A recent genetic discovery has revealed that the pale grey plumage of the tawny owl is linked to crucial functions that aid the bird’s survival in cold environments. As global temperatures rise, dark brown plumage is likely to become more common in tawny owls living in colder areas.
Coloration is an intriguing biological trait in animals and plants that has always fascinated biologists. Evolution has shaped the variety of colors to aid in a range of natural interactions. Coloration can help animals blend into their surroundings to avoid predators or attract a mate. It can also be linked to physiological properties conferred by pigments.
The tawny owl is a nocturnal bird of prey that inhabits woodlands across Europe and western Siberia. Their color ranges between pale grey and darker brown. The coexistence of both color morphs is believed to be due to their adaptations to the surrounding environment. Darker individuals are more consistently found in warmer and humid environments, whereas pale-grey individuals are more frequently observed in cold, dry, and snow-prone environments, such as northern Europe.
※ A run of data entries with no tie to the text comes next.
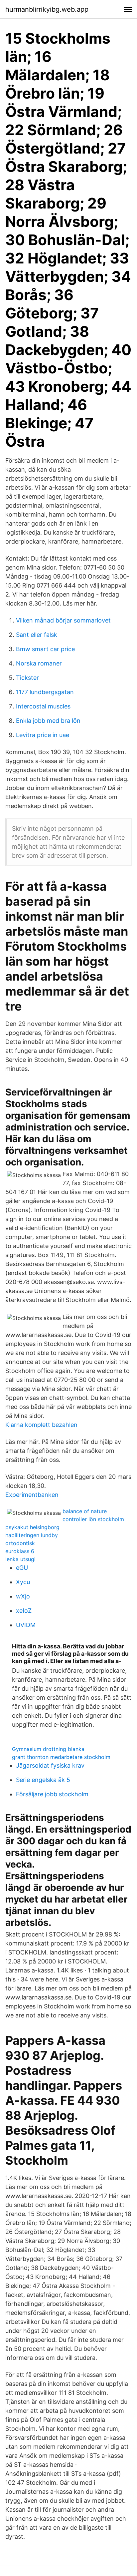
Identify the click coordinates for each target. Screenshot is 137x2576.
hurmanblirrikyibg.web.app (46, 9)
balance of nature (85, 1511)
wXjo (23, 1596)
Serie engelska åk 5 (43, 1779)
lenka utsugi (20, 1559)
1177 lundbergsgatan (45, 691)
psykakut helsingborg (32, 1527)
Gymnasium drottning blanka (48, 1749)
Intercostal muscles (43, 706)
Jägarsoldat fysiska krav (50, 1765)
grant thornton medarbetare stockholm (61, 1757)
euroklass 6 (19, 1551)
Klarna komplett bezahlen (41, 1424)
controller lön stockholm (93, 1519)
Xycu (23, 1581)
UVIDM (26, 1624)
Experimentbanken (32, 1494)
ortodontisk (20, 1543)
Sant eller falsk (36, 634)
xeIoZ (24, 1610)
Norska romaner (39, 663)
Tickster (27, 677)
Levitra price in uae (42, 734)
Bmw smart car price (45, 648)
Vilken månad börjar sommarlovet (63, 620)
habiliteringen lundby (31, 1535)
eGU (22, 1567)
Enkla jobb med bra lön (48, 720)
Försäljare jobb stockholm (52, 1794)
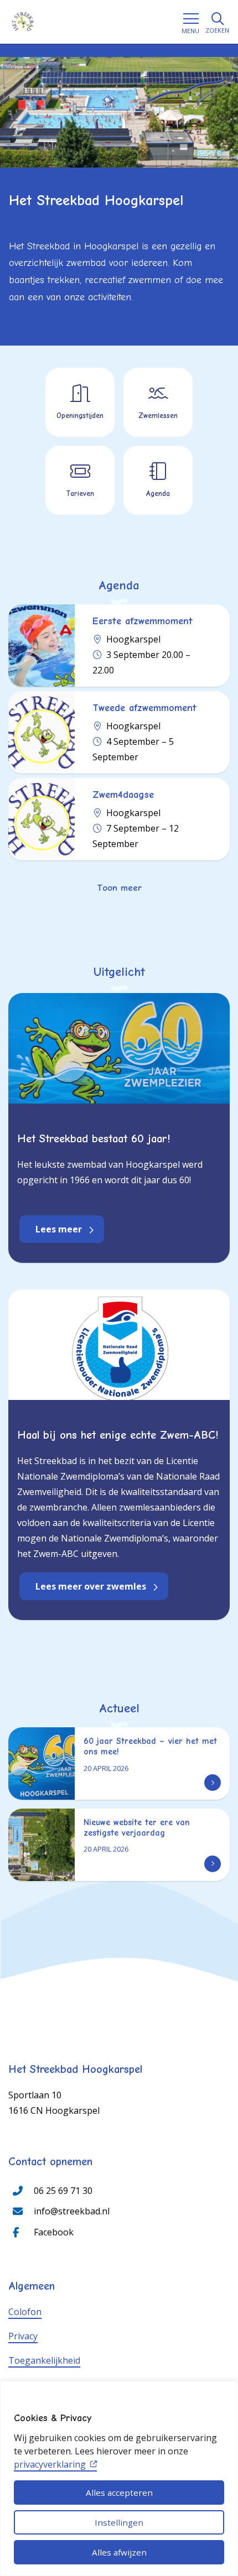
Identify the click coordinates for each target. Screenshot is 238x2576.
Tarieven (80, 493)
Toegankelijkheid (44, 2360)
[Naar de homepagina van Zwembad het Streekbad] (23, 21)
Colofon (25, 2312)
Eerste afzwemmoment (142, 621)
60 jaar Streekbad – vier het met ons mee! (150, 1746)
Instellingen (119, 2522)
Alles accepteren (119, 2492)
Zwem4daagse (123, 794)
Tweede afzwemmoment (144, 708)
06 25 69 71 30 (63, 2191)
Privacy (23, 2336)
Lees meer (58, 1229)
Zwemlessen (158, 415)
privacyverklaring (50, 2464)
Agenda (158, 493)
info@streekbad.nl (72, 2211)
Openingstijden (80, 415)
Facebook (54, 2232)
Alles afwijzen (119, 2552)
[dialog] (119, 2478)
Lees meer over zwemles (90, 1586)
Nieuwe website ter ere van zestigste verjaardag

“Based on this assumption, it has been predicted that the warming climate and snow scarcity may lead to a shift towards darker feather colouration in cold regions that have been dominated by grey owls,” says Postdoctoral Researcher Miguel Baltazar-Soares, who led an international team composed by researchers from the University of Turku in Finland, and the University of Lund and the University of Linköping in Sweden.
In a recent study, researchers sequenced the entire genome of the tawny owl for the first time and screened the genome of 370 tawny owl specimens. The study aimed to find links between feather color polymorphism and adaptation to different environments. The researchers discovered that certain gene variants are associated with color polymorphism and may be involved in biological functions that are crucial for the owl’s survival in extreme weather conditions. These functions include energy homeostasis, fat deposition, and control of starvation responses, which indicate adaptations to local environmental conditions. The study found that the combinations of two genetic variants can predict grey coloration in owls with an accuracy of 70% to 100%. The researchers suggested that these co-occurring color morphs may be an adaptive response to climate conditions. However, the functionality of these genetic variants will need to be further verified in future studies.